* **Work task**:
Repeat the records below verbatim, and do not copy their pictures.

* **Materials provided**:
-.-.-
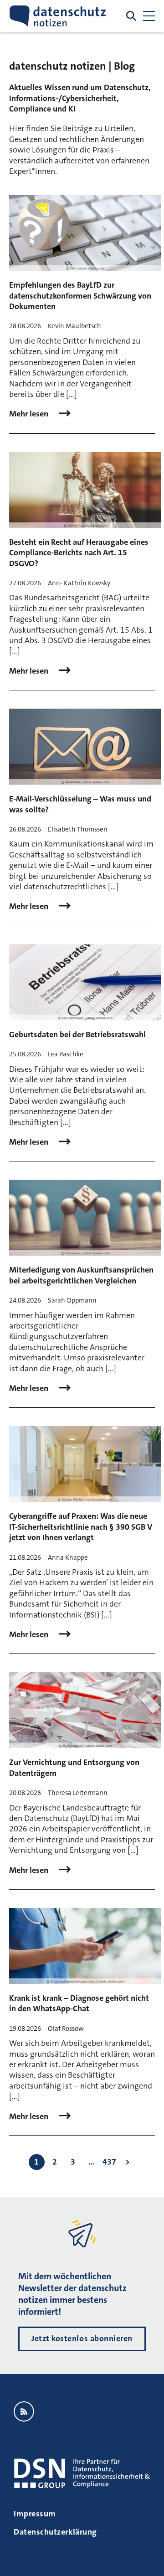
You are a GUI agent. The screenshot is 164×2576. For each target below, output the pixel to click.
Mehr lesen (29, 414)
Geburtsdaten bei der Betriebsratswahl (77, 1034)
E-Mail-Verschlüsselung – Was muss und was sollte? (80, 804)
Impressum (35, 2513)
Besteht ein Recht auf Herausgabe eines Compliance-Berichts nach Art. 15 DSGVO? (79, 553)
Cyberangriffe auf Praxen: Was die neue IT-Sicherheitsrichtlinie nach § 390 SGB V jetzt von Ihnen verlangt (80, 1527)
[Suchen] (131, 16)
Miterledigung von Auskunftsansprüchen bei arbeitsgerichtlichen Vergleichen (81, 1275)
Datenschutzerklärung (55, 2531)
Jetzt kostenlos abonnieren (82, 2338)
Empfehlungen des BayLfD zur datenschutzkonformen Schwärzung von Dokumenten (80, 295)
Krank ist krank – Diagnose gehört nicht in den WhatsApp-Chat (79, 2003)
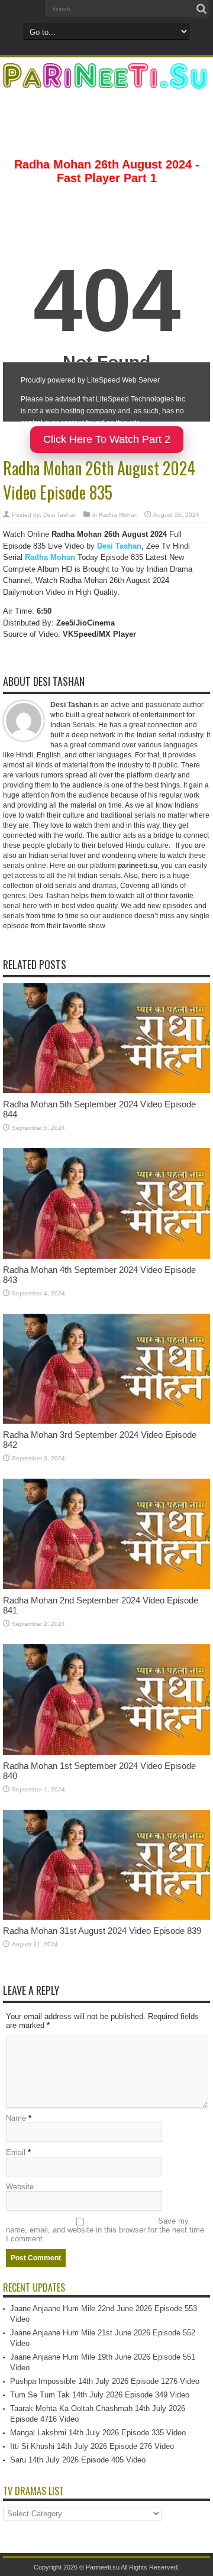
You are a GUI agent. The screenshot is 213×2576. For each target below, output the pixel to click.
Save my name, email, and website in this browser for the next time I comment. (105, 2230)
-.-.-
* **Completed exercise**:
You are a GUI agent. The screenshot is 164×2576. For each target below, output the pixel to click.
Mehr lesen (29, 414)
Geburtsdaten bei der Betriebsratswahl (77, 1034)
E-Mail-Verschlüsselung – Was muss und was sollte? (80, 804)
Impressum (35, 2513)
Besteht ein Recht auf Herausgabe eines Compliance-Berichts nach Art. 15 DSGVO? (79, 553)
Cyberangriffe auf Praxen: Was die neue IT-Sicherheitsrichtlinie nach § 390 SGB V jetzt von Ihnen verlangt (80, 1527)
[Suchen] (131, 16)
Miterledigung von Auskunftsansprüchen bei arbeitsgerichtlichen Vergleichen (81, 1275)
Datenschutzerklärung (55, 2531)
Jetzt kostenlos abonnieren (82, 2338)
Empfehlungen des BayLfD zur datenschutzkonformen Schwärzung von Dokumenten (80, 295)
Krank ist krank – Diagnose gehört nicht in den WhatsApp-Chat (79, 2003)
You are a GUI agent. The screenshot is 213×2576. For each target below, output the pixel to click.
Save my name, email, and website in this browser for the next time I comment. (105, 2230)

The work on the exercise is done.